The sPESI, RIETE, and Prognostic Algorithm scores are based on 6, 11, and 10 variables, respectively. The similar performances of the scores may be explained by the fact that five items are shared (Supplement Table 2) – including cancer, heart failure, pulse ≥110 beats per minute, systolic blood pressure <100 mmHg, and arterial blood oxygen saturation <90%. The Prognostic Algorithm and sPESI also have age in common, whereas the Prognostic Algorithm and RIETE score share common chronic renal disease. For the sake of simplicity, the use of sPESI may be recommended. One of the most interesting findings was that PESI, a consistently validated tool, did not perform well in this patient population. Although patients deemed at low risk according to PESI had a low 30-day mortality rate (0.7%; 95% CI: 0.5–0.9%), the sensitivity of the tool was low as well (59%; 95% CI: 48.5–69.6%). We speculate that this may stem from the influence of patient’s age on the score calculation. Accordingly, age is treated as a quantitative variable in PESI.

This work has several limitations. First, the design of RIETE does not randomize patients to different strategies or drugs, although quality-control audits are periodically implemented. We believe that our registry may provide relevant real-life data in a large number of patients observed outside the rigorous and controlled conditions of clinical trials. As such, it may be helpful to identify risk factors for clinical outcomes in an unselected patient population. Second, it is likely that patients who died early after PE (i.e., within 2–3 days) were not included in the cohort (because of lack of informed consent or death in emergency room). Third, the attribution of deaths to PE may be difficult owing to the lack of a validated definition based on broadly accepted criteria. Although causes of death were investigated by a thorough review of medical records, an overestimation of PE-related mortality cannot be ruled out32.

This study has two strengths. First, we simultaneously analyzed seven different prognostic tools in a large population of over 5,000 patients. This approach overcomes the caveats of heterogeneity in meta-analyses or propensity scores matching. Second, this study evaluated not only 30-day all-cause mortality but also other short-term complications of PE (i.e., PE-related death, VTE recurrences, and bleedings).

Conclusion

We compared seven prognostic tools to identify which was the most sensitive to identify patients aged <50 years with acute PE at low risk for 30-day mortality.

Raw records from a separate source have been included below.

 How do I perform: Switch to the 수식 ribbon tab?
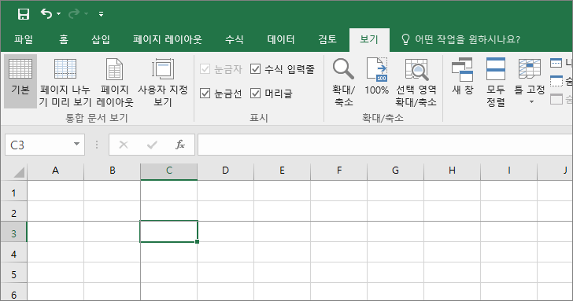point(235,39)
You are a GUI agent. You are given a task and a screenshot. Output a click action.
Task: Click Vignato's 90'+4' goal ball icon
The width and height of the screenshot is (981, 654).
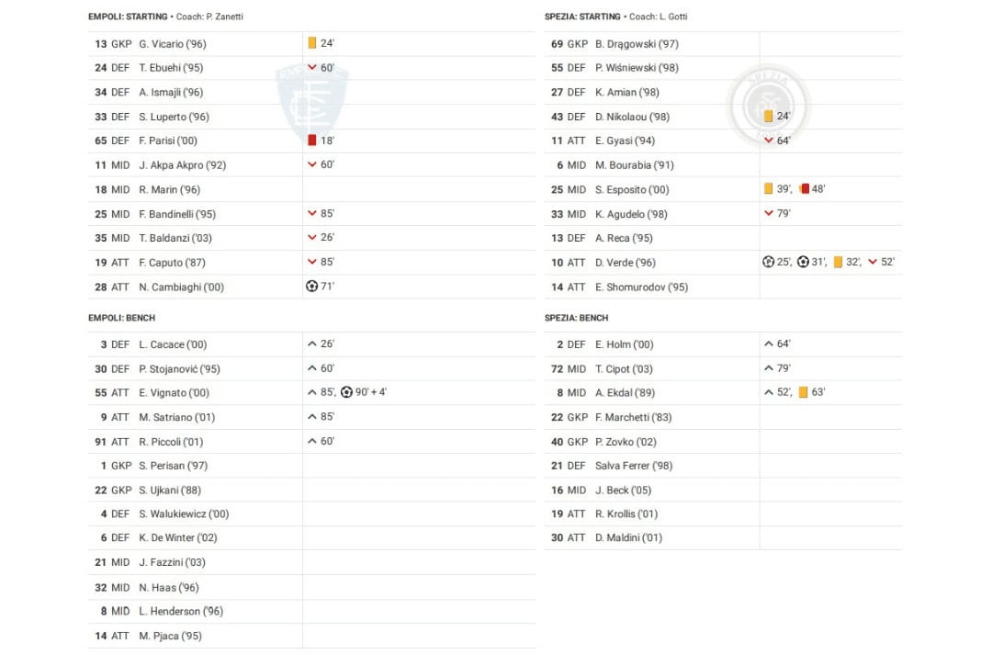coord(346,392)

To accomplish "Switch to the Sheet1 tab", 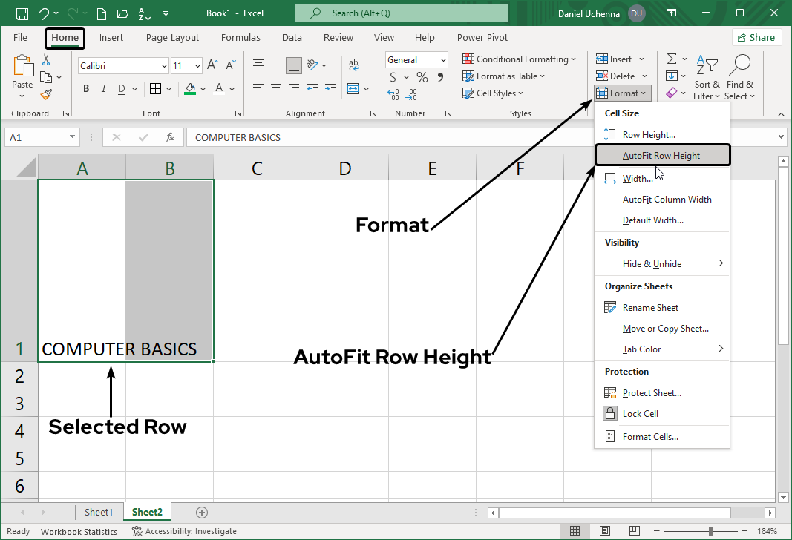I will coord(99,512).
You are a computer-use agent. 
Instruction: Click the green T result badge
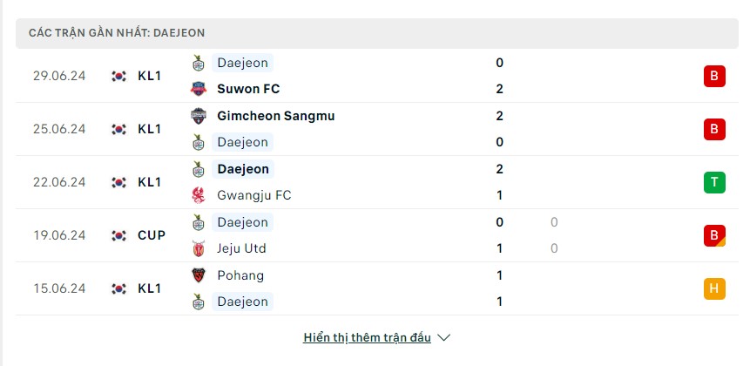coord(714,182)
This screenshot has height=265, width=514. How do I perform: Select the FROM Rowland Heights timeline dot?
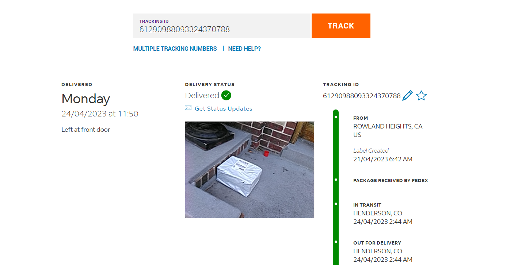336,117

The most performing tools were sPESI, RIETE, and Prognostic Algorithm. Because the mortality rates in our population were low, more efficient tools or biomarkers are required to improve the prognostic categorization of this patient group. Compared with elderly cases, PE patients aged <50 years have a different profile, with less co-morbidities, different risk factors, and different signs and symptoms.